Additionally, the weakening rupee adds extreme pressure. The rupee recently hit its record low against the USD, making gold a hen’s teeth for domestic buyers. This is exactly why MCX gold and silver prices spike within hours of such announcements. Traders in the futures market quickly start pricing in the extra cost created by the duty increase. Meanwhile, bullion dealers and jewellers adjust their retail prices to protect their profits. Hence, consumers start noticing higher jewellery prices almost right away. Even if international gold prices do not increase, Indian bullion prices can still rise. The import duty alone creates a domestic premium that is distinct to the Indian market.

The MCX Vs COMEX Price Gap

The most interesting outcome of import duty hikes is the expanding gap between Indian bullion prices and global bullion prices. The gold and silver prices are benchmarked through international exchanges like the COMEX globally.

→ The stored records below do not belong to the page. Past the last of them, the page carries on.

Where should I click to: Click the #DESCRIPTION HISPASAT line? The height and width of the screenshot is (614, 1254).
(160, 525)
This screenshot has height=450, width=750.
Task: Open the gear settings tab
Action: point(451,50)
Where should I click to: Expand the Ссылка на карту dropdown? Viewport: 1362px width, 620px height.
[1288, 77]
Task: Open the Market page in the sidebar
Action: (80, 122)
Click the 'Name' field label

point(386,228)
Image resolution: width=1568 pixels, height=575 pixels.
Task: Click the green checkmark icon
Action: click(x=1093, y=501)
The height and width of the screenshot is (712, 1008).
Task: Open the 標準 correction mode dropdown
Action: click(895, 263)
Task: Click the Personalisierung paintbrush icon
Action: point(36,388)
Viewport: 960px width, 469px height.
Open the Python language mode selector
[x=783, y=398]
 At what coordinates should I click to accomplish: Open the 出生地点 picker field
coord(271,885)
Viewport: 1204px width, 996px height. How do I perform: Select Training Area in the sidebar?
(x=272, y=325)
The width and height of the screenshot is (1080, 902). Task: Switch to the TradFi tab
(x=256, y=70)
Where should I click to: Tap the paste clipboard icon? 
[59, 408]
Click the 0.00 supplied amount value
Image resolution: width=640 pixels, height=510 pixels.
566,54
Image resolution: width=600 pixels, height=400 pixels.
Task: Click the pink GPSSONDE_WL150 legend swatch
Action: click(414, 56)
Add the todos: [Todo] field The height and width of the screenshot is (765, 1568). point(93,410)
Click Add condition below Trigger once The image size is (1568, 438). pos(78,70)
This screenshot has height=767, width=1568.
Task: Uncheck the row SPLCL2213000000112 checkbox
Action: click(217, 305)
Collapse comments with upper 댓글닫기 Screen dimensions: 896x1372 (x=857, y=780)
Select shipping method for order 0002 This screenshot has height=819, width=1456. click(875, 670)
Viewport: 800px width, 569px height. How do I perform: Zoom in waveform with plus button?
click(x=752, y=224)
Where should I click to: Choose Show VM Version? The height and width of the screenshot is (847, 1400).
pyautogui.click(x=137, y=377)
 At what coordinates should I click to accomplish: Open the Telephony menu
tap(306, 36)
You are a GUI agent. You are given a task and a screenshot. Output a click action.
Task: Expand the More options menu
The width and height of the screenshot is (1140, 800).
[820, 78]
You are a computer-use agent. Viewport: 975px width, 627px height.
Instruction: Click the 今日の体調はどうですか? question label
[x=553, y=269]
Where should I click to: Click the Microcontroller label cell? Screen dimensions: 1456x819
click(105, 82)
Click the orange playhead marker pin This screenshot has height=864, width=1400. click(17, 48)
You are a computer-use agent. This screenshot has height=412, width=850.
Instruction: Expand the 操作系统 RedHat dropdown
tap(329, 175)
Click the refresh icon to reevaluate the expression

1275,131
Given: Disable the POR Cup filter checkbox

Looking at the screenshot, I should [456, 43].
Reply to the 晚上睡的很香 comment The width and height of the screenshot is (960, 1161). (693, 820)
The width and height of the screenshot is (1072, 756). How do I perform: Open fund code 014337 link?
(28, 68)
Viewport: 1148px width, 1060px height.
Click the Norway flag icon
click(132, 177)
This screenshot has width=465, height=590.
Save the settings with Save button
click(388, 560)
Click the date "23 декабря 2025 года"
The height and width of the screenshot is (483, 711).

But in India, traders follow MCX prices.

Following a duty increase, MCX prices usually outperform COMEX prices because Indian markets now include an additional import premium. This creates an interim disconnect between domestic and international pricing.

For example, global gold prices may stay the same because US economic data is stable. However, MCX gold can keep rising since Indian traders are responding to the higher duty and a weaker rupee.

ETFs And Digital Gold Could See Fresh Interest

The rising price of gold is pushing retail investors towards gold ETC earlier than expected. ETFs allow investors to participate in price movements without physically storing gold.

During periods of rising bullion prices, ETF inflows increase because investors still want exposure to gold as a hedge against inflation. Digital investment platforms may also benefit because younger investors increasingly prefer convenience over physical ownership.

Strong Short-Term Volatility

The import duty hikes can create short-term opportunities bouncing off the wall. Major policy announcements make bullion markets highly volatile. Prices move aggressively because traders rapidly adjust positions based on the new domestic pricing structure.

More specifically, the Indian factors make MCX gold & silver experience a stronger momentum than in the international markets. On the other hand, rupee weakness can contribute to this movement further.

If the rupee weakens against the US dollar while import duties are high, domestic bullion prices may rise even faster.

This couple creates a double impact:

  • Higher global import costs
  • Higher domestic duty premiums

Due to this, traders see sharp price swings, stronger trading volumes, and increased intraday volatility.

What Should Traders Watch Next?

  • Watch the movement of the rupee.
  • Track global gold price trends.
  • Monitor geopolitical tensions closely.
  • Follow the US Fed interest rate decisions.
  • Observe inflation and safe-haven demand.
  • Check spot premiums in India.
  • Watch for new government policy changes.
  • Monitor domestic jewellery demand.
  • Compare MCX and global bullion prices.
  • Expect higher short-term volatility.
  • Track ETF and digital gold inflows.
  • Keep an eye on crude oil prices.

Final Thoughts

While India has increased the import duty on gold and silver, it has apparently created a perceptible impact across domestic bullion markets.

Higher import taxes immediately increased the landed cost of bullion, pushing MCX prices upward and increasing the gap between Indian and international markets.

At the same time, this environment generates both opportunities & risks for traders. Those who understand the bigger economic picture may be better positioned to sail the market.